Stine has a rotating portfolio of applications that he provides to his classes. One is a manufacturing application in which students estimate a firm’s cost of meeting an order for a customized part.
Another is a real estate application where students are tasked to identify an ideal site on which to locate a new business, considering the advantages and disadvantages of one site relative to another.
A new, timely application looks at subprime mortgages and estimating credit risks.
“We rotate these from year to year,” says Stine, “just to keep it novel.”
Stine says that similar problems arise in each of these applications. “They’re all regression-type applications. Students typically will be working with data sets with 300, 400 or perhaps up to a couple of thousand observations. The data sets may have 30 or 40 columns of possible predictive information. The data may be messy, like they might find when they leave the halls of Wharton after graduation, or at jobs where they currently may be employed. It may require cleanup.
“So, we very much exploit the diagnostic capabilities that are built into JMP,” says Stine. “The ability to easily manipulate data is critical. JMP gives us that.
“The graphical displays are very, very important to us. We always hide a few outliers and strange curvatures and such in these examples, and you can’t just routinely use something like stepwise regression and expect that you’re going to find the right model. You have to really look at things, you have to think about things, and you have to be able to interpret the model that comes out.
“We use JMP extensively for all that. It provides the right kind of feedback. It basically forces students to look at pictures, and we think that’s so important to having a good model.”
Stine reserves some of JMP’s features for his more advanced, “exotic” classes. For example, Stine enjoys teaching classification trees with JMP because he feels that most other software is too esoteric, and has hard-to- decipher options that students just won’t delve into. On the other hand, he says, “The JMP presentation of a classification tree is so easy and natural to follow that students immediately grasp what the idea is, and you don’t have to spend time on things that in the end aren’t important for these students to understand.
“I can talk much more about the interpretation of the results rather than wasting time on programming – how you have to type this command next, and it has to be lowercase instead of uppercase, and you have to type in this funny number over here. With JMP, we just don’t have to deal with those kinds of programming issues.”
Moreover, the fact that it’s all integrated into a tool with which they’ve become familiar in their basic regression classes, and can now use for these more advanced analyses is, Stine says, “a nice combination.”
Good stuff happens
Stine says he and his students find JMP’s pop-up “help” messages to be very useful, and they also appreciate the fact that all the documentation is available online.
But, he says, it ultimately comes back to the comprehensiveness of the JMP capabilities and their interactive nature. Stine says that he’s begun telling students who ask how to do something in JMP to “just click on things, stuff happens – and then you’ll figure out how it needs to be done.

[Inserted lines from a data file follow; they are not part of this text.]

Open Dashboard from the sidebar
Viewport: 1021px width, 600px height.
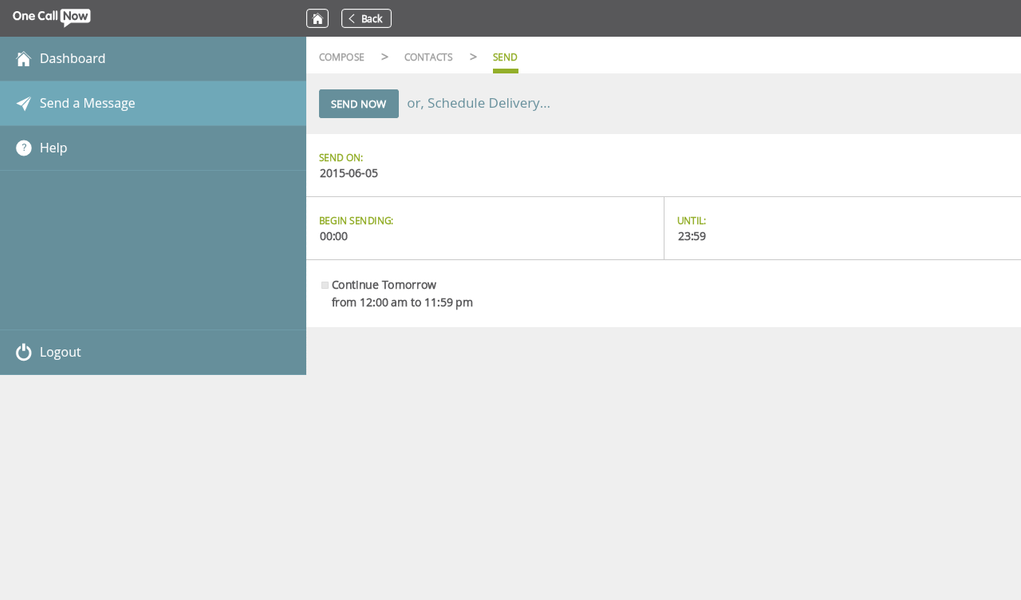point(72,59)
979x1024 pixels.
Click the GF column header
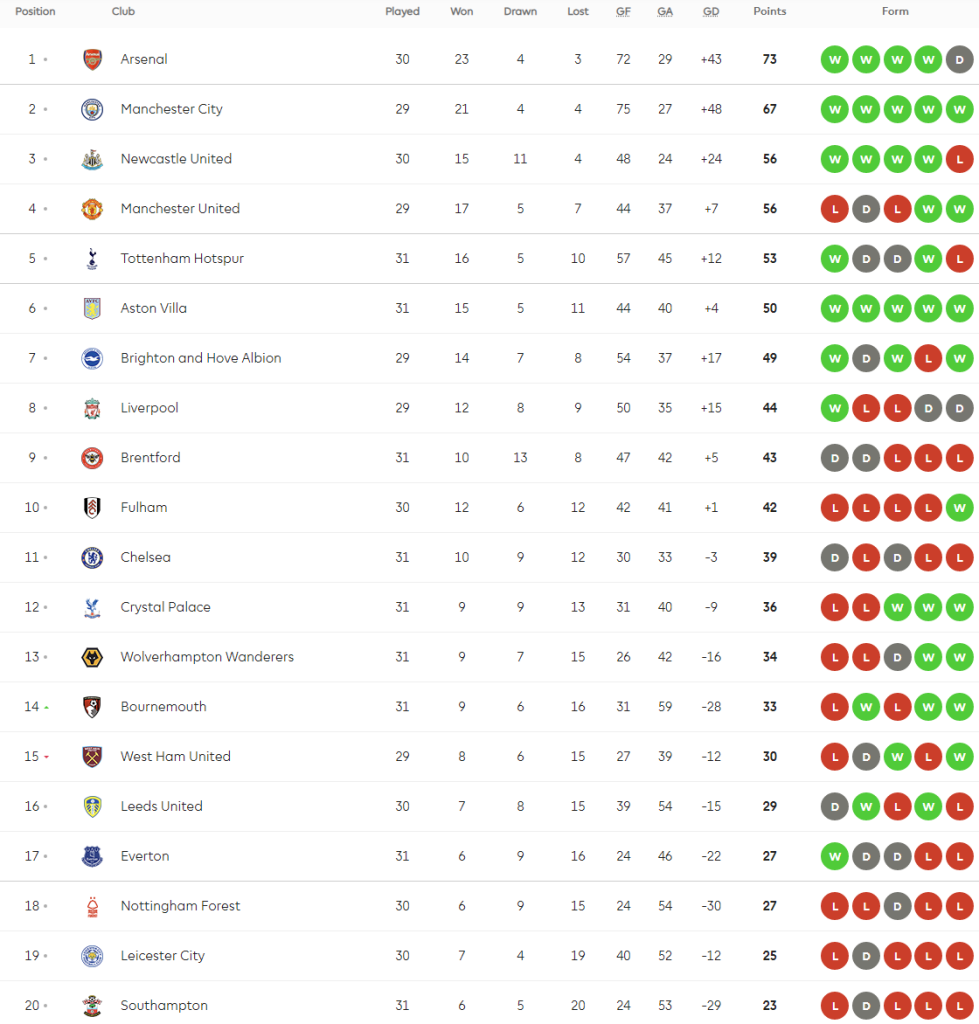point(623,12)
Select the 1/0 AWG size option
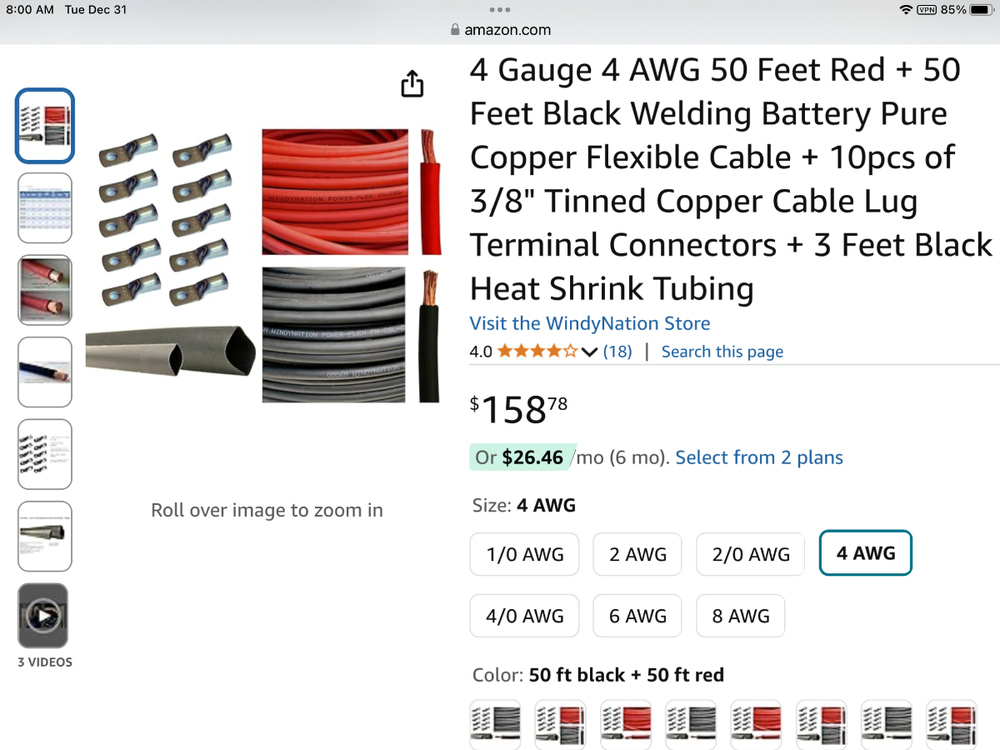The height and width of the screenshot is (750, 1000). 524,554
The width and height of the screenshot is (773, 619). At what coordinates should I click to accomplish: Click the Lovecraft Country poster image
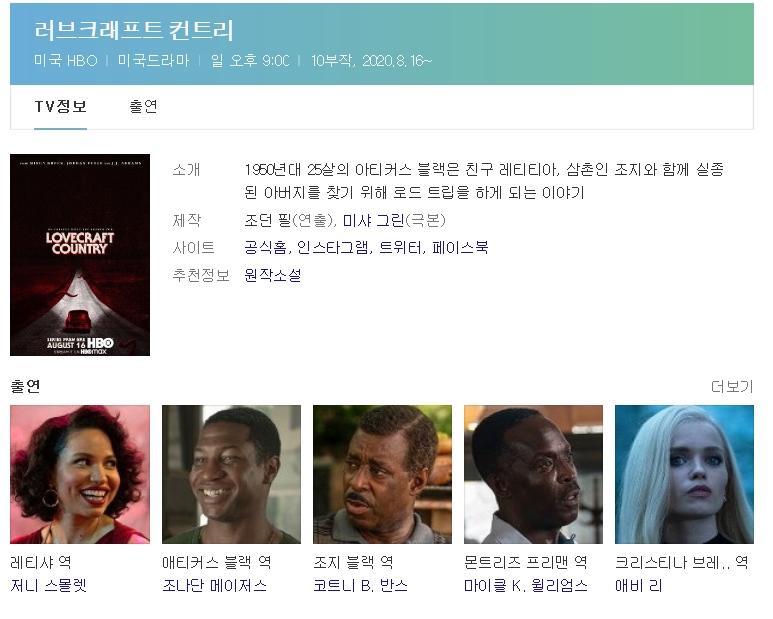[80, 255]
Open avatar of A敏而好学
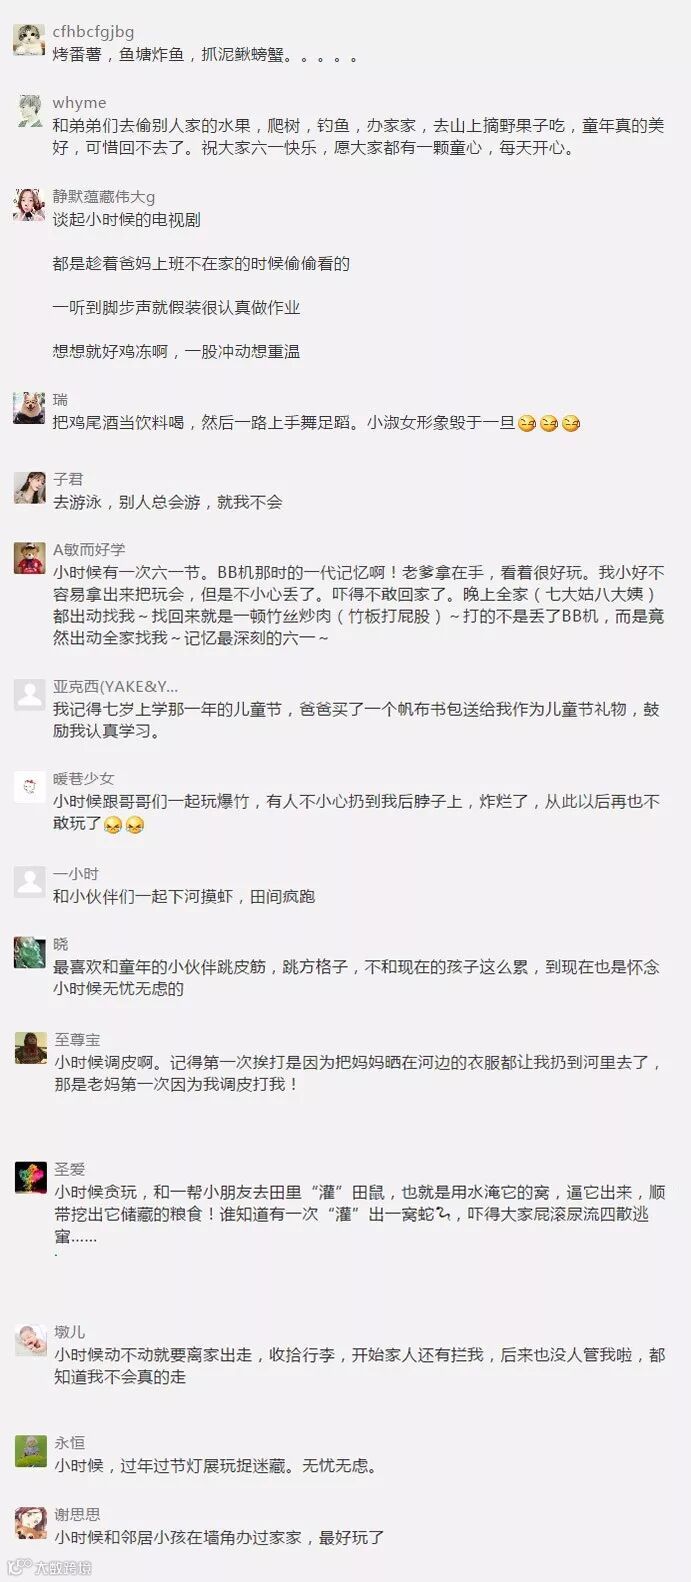The height and width of the screenshot is (1582, 691). (x=29, y=558)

“It’s just such a powerful piece of software; you’re always intrigued that there’s probably yet another way to do what you’re doing – and probably just as good as your current way.”

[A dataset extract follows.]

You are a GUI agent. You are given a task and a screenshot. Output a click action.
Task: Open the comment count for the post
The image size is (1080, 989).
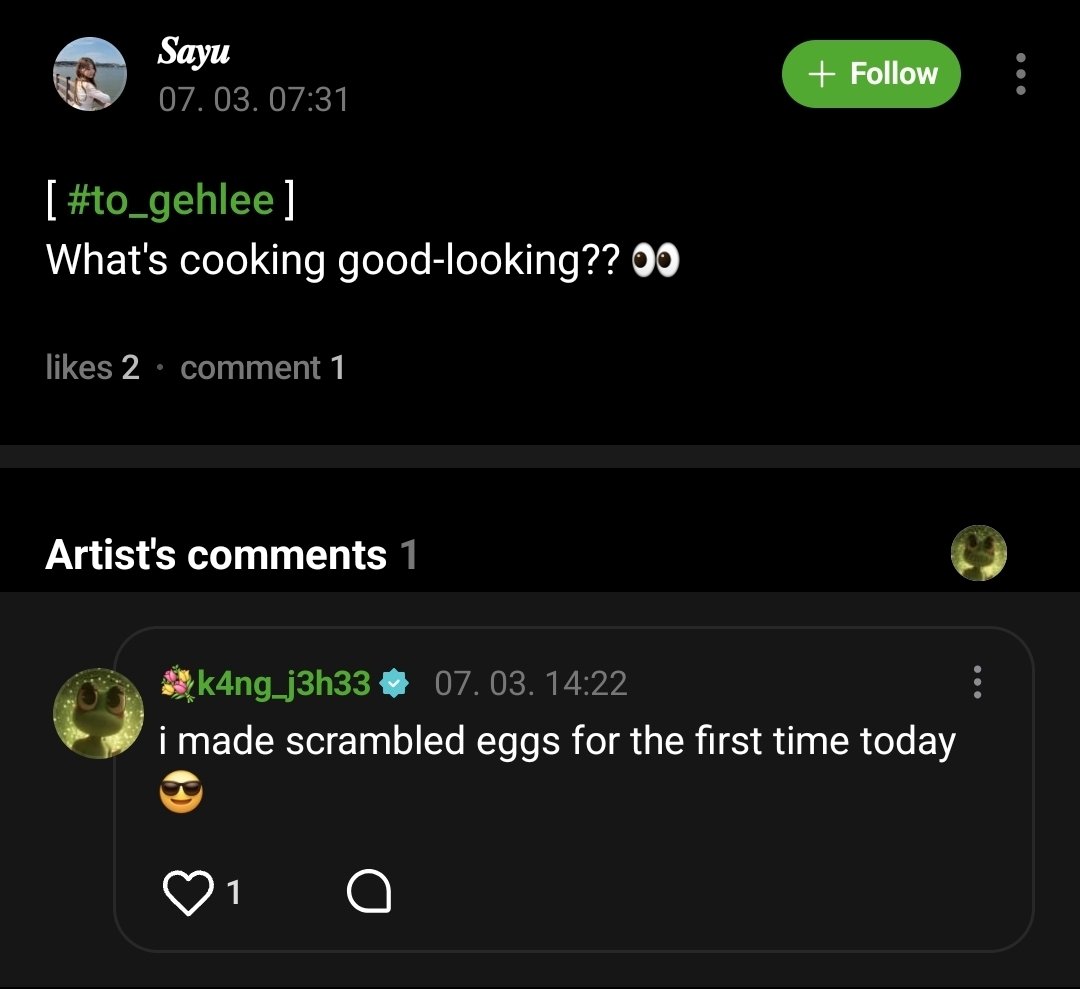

Stine tells students that when working with a graphical tool in JMP they should think about it as a way of truly interacting with data.
“I say, ‘Think of it as a customized tool for interacting with the data, rather than just as producing something you’re going to print on a piece of paper.’ Once business students start thinking about the graphics as analytic tools, JMP becomes an enormously powerful asset for them.
“There are all kinds of little things that this software does to change the way you think about interacting with data,” says Stine. “And at the end of the day, that’s one of the big jobs we are sending our graduates out into the world to do.”